Antilogia

¿De la globalizacion al proteccionismo?

Los dos países que hace un cuarto de siglo fueron los motores de la globalización comercial y del llamado neoliberalismo económico a escala mundial, Gran Bretaña y Estados Unidos, hoy inician una nueva era, que si bien aún no tiene un nombre, apunta hacia el proteccionismo económico y al fortalecimiento de sus mercados internos.

En ambos países, los electores y consumidores ingleses y estadunidenses que hace 25 años apoyaron con entusiasmo la globalización y la integración supranacional de mercados, hoy las rechazan en las urnas.

Ese es el mensaje del brexit inglés y de la elección de Donald Trump como presidente de Estados Unidos, donde los baby-boomers ganaron a los millennials.

No es difícil encontrar la raíz de este rechazo ciudadano masivo.

El paraíso prometido por el neoliberalismo económico nunca llegó.

En lugar de bonanza hubo desigualdad, en lugar de prosperidad se impuso el desempleo y en lugar de integración e interdependencia entre las naciones hubo neocolonialismo y desintegración de naciones.

Paradójicamente, las aportaciones de la globalización neoliberal no son económicas, sino de otra índole.
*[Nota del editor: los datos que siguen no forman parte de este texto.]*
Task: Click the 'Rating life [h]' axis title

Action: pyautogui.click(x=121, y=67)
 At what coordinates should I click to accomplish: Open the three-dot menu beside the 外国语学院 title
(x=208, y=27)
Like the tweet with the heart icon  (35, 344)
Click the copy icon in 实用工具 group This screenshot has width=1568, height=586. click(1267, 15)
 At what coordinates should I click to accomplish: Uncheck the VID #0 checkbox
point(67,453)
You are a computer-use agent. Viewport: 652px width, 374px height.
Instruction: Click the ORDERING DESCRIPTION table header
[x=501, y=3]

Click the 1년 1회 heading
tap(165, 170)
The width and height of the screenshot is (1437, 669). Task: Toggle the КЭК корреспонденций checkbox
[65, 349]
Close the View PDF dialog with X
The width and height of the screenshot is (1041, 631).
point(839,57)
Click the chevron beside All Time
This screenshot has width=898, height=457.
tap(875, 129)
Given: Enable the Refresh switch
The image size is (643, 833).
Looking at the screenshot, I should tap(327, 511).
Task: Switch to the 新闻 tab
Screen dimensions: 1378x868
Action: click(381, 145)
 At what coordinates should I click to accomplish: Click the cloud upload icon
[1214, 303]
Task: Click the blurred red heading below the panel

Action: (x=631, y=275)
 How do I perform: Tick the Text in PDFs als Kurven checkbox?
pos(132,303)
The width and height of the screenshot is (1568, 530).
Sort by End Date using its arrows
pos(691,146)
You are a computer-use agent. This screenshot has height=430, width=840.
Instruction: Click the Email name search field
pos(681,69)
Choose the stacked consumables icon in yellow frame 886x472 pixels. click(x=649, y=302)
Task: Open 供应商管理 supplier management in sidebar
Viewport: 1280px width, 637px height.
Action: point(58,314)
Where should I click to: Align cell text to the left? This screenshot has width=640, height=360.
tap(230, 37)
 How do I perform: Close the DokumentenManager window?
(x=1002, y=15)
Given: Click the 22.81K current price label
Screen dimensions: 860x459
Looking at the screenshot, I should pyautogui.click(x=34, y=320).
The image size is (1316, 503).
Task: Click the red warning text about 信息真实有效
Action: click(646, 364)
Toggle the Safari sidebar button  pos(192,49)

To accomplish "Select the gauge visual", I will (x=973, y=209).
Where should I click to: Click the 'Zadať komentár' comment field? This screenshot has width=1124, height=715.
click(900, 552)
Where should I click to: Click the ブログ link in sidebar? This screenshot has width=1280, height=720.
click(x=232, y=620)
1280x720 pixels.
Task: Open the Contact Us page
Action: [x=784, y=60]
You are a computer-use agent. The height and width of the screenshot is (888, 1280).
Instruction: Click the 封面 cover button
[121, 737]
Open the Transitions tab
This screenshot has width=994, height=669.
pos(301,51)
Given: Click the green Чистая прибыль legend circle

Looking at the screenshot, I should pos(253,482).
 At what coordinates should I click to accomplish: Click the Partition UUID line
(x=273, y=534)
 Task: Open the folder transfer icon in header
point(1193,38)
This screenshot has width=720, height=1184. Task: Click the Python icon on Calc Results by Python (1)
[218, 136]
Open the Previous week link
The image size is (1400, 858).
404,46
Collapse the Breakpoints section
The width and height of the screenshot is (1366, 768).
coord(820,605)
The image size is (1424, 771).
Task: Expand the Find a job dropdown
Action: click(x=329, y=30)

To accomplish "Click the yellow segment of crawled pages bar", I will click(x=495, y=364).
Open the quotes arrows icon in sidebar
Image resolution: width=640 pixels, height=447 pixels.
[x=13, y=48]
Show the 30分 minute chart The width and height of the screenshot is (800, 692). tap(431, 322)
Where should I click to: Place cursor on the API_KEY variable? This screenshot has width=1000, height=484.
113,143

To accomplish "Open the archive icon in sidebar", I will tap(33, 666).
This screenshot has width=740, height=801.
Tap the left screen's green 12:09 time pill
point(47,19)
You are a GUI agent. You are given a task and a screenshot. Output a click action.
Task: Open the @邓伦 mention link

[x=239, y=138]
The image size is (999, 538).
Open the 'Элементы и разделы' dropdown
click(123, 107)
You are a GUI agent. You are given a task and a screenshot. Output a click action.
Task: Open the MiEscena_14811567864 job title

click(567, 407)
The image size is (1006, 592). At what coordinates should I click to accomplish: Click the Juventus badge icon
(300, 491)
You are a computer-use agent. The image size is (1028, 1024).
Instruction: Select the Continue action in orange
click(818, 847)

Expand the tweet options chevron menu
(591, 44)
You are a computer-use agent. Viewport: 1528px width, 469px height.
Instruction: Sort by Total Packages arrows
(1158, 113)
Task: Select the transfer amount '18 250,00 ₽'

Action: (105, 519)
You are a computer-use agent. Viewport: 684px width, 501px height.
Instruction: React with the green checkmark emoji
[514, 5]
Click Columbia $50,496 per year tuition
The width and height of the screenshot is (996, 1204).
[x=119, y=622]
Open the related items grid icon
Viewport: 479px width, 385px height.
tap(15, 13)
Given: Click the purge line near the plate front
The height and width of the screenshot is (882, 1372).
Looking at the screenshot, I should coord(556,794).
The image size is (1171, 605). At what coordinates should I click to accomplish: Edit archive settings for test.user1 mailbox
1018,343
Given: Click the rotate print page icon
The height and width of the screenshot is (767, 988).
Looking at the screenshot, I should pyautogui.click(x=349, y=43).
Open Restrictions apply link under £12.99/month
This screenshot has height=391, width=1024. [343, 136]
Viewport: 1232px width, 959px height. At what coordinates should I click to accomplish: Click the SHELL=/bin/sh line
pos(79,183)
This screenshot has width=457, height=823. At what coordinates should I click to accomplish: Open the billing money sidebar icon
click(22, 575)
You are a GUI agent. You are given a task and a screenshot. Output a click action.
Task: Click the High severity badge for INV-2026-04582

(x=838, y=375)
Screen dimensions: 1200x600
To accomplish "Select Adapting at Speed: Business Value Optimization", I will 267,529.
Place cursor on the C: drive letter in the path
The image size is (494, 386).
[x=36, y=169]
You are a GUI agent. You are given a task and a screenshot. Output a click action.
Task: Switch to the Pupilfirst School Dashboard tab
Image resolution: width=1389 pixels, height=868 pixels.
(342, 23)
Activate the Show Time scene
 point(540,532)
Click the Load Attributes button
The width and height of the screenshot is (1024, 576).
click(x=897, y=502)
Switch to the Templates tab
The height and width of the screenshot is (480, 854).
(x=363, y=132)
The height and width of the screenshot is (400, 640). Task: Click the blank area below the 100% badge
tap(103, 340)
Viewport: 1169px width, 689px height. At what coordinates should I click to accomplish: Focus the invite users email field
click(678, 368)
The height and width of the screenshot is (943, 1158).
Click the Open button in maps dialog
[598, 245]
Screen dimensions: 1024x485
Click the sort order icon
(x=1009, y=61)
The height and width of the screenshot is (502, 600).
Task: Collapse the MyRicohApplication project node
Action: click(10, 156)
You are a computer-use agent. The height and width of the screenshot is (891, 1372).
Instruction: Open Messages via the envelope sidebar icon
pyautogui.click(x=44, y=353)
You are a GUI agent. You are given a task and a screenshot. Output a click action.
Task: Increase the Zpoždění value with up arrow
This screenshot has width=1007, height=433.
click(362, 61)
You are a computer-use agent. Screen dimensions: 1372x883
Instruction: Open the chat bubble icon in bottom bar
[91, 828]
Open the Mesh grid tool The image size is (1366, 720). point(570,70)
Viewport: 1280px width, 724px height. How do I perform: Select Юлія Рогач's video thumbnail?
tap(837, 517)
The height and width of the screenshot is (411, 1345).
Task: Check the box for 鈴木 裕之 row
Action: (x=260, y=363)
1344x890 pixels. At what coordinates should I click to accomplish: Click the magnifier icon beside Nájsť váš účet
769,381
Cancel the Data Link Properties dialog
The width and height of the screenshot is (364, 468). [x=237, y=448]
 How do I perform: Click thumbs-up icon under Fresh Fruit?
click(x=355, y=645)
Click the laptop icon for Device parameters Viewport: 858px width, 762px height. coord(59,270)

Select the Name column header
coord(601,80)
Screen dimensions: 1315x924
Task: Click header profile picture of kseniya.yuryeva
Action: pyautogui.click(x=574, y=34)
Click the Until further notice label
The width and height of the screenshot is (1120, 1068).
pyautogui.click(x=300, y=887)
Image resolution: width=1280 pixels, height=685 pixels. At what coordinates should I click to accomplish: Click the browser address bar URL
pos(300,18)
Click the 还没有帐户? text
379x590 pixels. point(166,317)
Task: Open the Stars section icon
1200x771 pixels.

Me refiero a la expansión de los derechos humanos, a la ciudadanización de las causas sociales a escala planetaria y a la mundialización de las tecnologías de la información y la comunicación, especialmente la internet.

¿Qué debe hacer México en este nuevo contexto económico mundial?

Revisar su política económica de apertura comercial, industrial, energética y financiera indiscriminada.

Debe promover una política económica más realista y menos ideologizada. Los paradigmas ortodoxos liberales (superávit fiscal, balanza comercial no deficitaria, contención salarial, privatización de sectores estratégicos, desregulación y liberación de restricciones al capital extranjero) no los aplican ni las naciones que las pregonan. Por ejemplo, el déficit fiscal promedio de los países integrantes de la OCDE es de 85% del PIB. Mientras que los subsidios a la producción agrícola representan hasta 20% del PIB.

Los fundamentos de la política económica neoliberal seguida en México durante los últimos 25 años generaron ciertamente estabilidad macroeconómica, pero no crecimiento.

Algo similar se puede decir de la globalización económica. Permitió desarrollar ciertas ramas y nichos del mercado nacional, pero condenó al resto al rezago o a la extinción.

Los argumentos del brexit son los mismos de Trump: fortalecer el mercado interno y vincularse externamente justo en la medida en que se favorezca el desarrollo nacional.

Tal como lo han hecho China e India, que han sabido combinar los beneficios de la globalización con las prioridades del desarrollo regional y nacional.

Ahora bien, México no puede ni debe regresar al proteccionismo económico del siglo pasado. Eso es imposible.

Pero tampoco debe seguir entregando sus recursos naturales, su riqueza nacional y, lo más importante, exponer a su población, a la depredación y degradación que trajo consigo el neoliberalismo económico, impulsado por igual por gobiernos del PRI y del PAN.

Ni la globalización irrestricta ni el proteccionismo a ultranza son opciones para México.